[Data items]
· · · · · · ·
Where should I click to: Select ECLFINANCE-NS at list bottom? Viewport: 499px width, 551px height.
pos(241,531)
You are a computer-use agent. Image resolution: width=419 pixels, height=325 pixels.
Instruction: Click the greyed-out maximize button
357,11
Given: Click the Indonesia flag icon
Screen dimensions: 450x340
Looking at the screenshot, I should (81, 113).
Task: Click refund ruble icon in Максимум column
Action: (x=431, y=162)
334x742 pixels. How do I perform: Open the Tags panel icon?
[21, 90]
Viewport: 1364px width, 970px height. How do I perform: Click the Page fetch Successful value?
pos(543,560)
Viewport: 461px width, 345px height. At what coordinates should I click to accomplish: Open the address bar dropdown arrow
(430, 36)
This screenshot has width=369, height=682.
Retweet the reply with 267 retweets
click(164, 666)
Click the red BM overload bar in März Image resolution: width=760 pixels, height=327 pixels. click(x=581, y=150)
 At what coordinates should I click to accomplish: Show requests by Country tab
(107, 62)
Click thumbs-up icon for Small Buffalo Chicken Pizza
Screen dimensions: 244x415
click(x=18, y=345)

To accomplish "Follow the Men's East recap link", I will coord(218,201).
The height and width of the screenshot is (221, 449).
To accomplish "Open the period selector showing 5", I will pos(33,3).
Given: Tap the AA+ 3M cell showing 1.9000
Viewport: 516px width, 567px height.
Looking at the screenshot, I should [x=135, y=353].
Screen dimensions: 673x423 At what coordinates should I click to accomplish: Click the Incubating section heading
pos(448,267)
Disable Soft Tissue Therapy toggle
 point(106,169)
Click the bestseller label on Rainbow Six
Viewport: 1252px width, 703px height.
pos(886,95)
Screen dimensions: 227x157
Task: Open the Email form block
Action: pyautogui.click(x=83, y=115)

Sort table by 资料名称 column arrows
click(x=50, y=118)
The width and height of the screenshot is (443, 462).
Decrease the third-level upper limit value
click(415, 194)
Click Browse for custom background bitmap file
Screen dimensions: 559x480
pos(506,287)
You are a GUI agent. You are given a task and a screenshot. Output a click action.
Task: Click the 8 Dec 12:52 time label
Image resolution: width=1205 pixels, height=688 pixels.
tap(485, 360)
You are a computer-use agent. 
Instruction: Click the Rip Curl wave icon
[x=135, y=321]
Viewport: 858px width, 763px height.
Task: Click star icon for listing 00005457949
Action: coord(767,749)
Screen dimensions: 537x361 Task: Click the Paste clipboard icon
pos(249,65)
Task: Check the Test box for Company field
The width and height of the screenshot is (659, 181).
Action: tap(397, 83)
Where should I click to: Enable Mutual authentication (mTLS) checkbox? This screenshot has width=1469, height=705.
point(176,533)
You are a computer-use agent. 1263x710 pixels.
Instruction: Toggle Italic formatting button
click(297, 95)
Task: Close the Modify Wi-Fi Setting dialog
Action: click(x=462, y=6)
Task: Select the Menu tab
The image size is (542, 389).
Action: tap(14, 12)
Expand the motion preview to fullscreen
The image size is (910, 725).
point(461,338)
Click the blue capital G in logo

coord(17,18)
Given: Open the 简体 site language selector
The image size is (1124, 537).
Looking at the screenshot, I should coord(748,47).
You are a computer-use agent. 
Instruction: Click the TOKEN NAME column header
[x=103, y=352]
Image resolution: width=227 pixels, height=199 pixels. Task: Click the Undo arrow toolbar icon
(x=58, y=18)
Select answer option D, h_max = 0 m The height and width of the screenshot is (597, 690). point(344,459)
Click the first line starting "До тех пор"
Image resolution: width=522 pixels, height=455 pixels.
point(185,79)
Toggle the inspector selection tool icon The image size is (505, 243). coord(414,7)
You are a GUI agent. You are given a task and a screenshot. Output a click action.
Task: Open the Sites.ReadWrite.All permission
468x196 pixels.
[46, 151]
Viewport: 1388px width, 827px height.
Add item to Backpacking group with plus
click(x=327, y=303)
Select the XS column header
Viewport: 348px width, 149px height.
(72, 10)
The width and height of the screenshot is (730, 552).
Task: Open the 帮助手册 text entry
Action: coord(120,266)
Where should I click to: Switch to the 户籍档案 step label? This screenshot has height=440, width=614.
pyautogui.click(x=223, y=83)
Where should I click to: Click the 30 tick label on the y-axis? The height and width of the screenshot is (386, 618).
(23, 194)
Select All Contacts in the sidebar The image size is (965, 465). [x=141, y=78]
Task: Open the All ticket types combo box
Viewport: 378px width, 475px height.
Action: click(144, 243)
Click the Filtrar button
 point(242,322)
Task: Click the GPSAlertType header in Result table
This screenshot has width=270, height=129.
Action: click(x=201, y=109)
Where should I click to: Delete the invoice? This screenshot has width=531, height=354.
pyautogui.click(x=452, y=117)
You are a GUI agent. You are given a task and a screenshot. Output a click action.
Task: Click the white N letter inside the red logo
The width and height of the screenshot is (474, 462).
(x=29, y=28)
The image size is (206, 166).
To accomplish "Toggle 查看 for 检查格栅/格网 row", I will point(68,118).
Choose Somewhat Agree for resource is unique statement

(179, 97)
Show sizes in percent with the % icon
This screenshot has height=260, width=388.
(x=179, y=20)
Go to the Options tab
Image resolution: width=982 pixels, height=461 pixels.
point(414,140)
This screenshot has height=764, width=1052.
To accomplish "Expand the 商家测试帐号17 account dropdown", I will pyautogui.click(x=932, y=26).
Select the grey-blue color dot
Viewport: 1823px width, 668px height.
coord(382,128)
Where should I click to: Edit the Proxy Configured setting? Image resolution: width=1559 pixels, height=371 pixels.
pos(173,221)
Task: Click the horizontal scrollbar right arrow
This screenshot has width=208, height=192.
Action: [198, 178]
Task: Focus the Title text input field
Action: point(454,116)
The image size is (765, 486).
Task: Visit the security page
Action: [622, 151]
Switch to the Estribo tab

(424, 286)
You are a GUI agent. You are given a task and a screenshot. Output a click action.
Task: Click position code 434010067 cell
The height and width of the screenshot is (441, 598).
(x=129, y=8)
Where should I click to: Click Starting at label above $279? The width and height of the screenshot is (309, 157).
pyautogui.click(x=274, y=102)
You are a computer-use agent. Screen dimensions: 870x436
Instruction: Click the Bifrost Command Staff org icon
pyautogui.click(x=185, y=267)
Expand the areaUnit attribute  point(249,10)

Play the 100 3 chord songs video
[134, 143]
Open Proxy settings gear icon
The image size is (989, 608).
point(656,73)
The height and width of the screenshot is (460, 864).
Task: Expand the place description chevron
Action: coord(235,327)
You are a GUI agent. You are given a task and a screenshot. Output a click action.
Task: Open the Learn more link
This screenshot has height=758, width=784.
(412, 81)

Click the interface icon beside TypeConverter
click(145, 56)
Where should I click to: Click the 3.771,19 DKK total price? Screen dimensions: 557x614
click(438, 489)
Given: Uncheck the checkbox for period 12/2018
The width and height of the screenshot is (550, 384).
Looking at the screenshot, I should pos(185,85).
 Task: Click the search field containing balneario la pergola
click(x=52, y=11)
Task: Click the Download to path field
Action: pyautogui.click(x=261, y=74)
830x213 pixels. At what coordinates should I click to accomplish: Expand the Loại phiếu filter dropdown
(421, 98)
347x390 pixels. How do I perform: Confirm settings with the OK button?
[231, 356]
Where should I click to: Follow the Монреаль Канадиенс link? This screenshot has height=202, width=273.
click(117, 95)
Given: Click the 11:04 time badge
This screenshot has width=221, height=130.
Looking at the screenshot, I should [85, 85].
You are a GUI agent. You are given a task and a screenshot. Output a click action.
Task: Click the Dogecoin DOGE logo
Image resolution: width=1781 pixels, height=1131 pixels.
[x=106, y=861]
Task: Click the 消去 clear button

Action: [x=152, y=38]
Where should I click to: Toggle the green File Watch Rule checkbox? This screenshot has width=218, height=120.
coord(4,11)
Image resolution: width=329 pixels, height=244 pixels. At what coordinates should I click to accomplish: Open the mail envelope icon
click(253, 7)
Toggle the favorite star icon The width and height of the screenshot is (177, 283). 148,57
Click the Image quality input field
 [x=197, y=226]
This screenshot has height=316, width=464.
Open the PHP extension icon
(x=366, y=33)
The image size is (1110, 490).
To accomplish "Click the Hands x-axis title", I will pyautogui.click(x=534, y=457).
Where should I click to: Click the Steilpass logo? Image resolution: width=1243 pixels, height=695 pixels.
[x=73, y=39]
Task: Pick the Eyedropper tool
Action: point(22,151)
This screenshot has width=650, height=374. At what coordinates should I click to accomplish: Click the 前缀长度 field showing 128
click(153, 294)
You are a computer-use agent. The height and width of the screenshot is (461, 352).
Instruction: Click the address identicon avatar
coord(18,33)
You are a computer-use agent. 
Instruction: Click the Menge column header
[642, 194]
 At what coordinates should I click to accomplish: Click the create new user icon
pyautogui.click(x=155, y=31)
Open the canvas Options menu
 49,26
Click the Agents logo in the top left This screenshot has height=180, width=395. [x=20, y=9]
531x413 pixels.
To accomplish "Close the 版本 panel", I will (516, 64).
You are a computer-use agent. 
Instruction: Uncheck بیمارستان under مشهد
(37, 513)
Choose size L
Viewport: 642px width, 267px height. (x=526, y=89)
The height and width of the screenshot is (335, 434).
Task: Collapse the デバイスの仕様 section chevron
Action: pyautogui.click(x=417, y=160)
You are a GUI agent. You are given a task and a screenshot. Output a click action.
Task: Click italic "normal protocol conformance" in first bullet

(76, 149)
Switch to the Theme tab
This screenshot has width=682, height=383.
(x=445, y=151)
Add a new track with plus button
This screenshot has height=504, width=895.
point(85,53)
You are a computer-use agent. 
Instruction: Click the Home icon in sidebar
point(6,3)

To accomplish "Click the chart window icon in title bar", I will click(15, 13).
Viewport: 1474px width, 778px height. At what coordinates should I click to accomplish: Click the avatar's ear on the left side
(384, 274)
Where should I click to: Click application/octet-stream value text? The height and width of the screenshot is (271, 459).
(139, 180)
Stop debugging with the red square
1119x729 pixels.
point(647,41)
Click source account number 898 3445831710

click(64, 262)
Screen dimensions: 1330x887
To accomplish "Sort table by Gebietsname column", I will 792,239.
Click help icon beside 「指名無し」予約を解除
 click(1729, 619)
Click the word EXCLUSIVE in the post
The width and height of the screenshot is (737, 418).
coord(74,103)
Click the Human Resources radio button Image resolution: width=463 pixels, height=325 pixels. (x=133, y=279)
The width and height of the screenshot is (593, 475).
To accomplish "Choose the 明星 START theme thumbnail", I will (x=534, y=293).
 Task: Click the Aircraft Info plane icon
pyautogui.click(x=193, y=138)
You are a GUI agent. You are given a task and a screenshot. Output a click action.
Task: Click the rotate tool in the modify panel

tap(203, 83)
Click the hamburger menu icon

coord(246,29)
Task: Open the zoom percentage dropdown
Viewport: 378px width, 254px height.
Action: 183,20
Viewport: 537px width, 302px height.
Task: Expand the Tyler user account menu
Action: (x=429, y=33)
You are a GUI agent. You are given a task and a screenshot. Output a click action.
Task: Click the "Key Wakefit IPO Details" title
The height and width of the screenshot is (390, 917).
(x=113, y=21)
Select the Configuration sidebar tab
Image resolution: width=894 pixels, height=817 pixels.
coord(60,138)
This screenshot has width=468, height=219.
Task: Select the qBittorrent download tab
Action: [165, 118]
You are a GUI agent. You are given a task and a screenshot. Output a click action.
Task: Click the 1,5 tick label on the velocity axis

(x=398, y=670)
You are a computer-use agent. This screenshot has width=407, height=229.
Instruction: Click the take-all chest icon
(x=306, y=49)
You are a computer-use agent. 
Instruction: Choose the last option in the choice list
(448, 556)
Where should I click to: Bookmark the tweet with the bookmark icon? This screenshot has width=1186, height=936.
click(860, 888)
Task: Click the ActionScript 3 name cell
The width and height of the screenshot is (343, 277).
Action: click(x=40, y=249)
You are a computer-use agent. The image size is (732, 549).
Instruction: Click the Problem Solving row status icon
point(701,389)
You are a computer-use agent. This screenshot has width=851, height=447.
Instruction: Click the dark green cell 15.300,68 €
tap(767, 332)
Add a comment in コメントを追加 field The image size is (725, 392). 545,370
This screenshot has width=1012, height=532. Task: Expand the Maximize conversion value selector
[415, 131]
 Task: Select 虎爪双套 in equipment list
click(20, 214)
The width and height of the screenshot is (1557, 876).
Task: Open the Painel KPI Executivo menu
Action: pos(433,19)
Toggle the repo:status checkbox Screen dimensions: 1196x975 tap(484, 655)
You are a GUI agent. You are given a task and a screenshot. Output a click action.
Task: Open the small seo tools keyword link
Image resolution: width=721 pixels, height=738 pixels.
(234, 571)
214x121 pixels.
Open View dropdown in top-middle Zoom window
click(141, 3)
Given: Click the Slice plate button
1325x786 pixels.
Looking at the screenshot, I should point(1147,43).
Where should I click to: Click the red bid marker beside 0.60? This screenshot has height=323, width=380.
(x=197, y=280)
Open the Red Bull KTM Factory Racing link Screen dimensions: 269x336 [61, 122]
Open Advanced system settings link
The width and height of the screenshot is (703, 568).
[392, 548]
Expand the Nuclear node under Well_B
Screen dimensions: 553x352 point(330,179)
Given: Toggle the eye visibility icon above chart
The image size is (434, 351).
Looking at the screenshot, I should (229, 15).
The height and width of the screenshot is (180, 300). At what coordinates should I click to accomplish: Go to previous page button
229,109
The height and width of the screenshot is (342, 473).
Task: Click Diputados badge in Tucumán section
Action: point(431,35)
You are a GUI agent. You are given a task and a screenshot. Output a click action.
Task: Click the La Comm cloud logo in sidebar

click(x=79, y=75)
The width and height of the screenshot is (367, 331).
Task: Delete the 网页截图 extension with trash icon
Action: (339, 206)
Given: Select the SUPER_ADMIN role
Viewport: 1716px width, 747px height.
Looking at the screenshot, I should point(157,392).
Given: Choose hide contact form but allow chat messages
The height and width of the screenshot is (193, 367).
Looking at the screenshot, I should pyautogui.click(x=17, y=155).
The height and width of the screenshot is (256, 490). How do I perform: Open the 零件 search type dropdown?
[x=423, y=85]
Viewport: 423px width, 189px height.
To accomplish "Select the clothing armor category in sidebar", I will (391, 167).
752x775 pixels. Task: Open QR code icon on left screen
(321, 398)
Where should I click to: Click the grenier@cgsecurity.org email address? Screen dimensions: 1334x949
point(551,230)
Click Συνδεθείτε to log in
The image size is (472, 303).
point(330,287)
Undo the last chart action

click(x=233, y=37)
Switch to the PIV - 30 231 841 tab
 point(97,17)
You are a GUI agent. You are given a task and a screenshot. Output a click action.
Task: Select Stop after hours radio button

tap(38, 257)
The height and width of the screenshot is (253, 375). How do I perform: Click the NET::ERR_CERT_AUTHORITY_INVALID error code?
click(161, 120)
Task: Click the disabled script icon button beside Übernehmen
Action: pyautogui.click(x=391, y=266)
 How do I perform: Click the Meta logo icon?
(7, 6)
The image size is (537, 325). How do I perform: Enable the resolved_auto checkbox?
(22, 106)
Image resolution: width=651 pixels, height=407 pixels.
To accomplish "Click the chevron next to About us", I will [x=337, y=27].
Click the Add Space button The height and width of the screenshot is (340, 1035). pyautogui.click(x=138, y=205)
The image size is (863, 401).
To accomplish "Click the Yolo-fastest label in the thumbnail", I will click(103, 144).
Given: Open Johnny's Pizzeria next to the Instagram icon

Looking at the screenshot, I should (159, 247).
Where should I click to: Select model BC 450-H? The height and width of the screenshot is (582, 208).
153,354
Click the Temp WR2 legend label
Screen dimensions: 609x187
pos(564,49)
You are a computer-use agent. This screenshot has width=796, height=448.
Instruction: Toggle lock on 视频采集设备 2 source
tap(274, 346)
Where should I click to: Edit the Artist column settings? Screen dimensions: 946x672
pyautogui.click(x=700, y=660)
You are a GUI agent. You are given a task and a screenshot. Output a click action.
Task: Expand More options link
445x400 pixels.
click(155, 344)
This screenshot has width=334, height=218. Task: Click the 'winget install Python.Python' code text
· · · · · · ·
Each line from the one holding "Click the Add Space" down to the end of the records above is to be repeated exactly; no other line belongs in the reply.

Click the Add Space button The height and width of the screenshot is (340, 1035). pyautogui.click(x=138, y=205)
The image size is (863, 401).
To accomplish "Click the Yolo-fastest label in the thumbnail", I will click(103, 144).
Given: Open Johnny's Pizzeria next to the Instagram icon

Looking at the screenshot, I should (159, 247).
Where should I click to: Select model BC 450-H? The height and width of the screenshot is (582, 208).
153,354
Click the Temp WR2 legend label
Screen dimensions: 609x187
pos(564,49)
You are a computer-use agent. This screenshot has width=796, height=448.
Instruction: Toggle lock on 视频采集设备 2 source
tap(274, 346)
Where should I click to: Edit the Artist column settings? Screen dimensions: 946x672
pyautogui.click(x=700, y=660)
You are a GUI agent. You are given a task and a screenshot. Output a click action.
Task: Expand More options link
445x400 pixels.
click(155, 344)
This screenshot has width=334, height=218. Task: Click the 'winget install Python.Python' code text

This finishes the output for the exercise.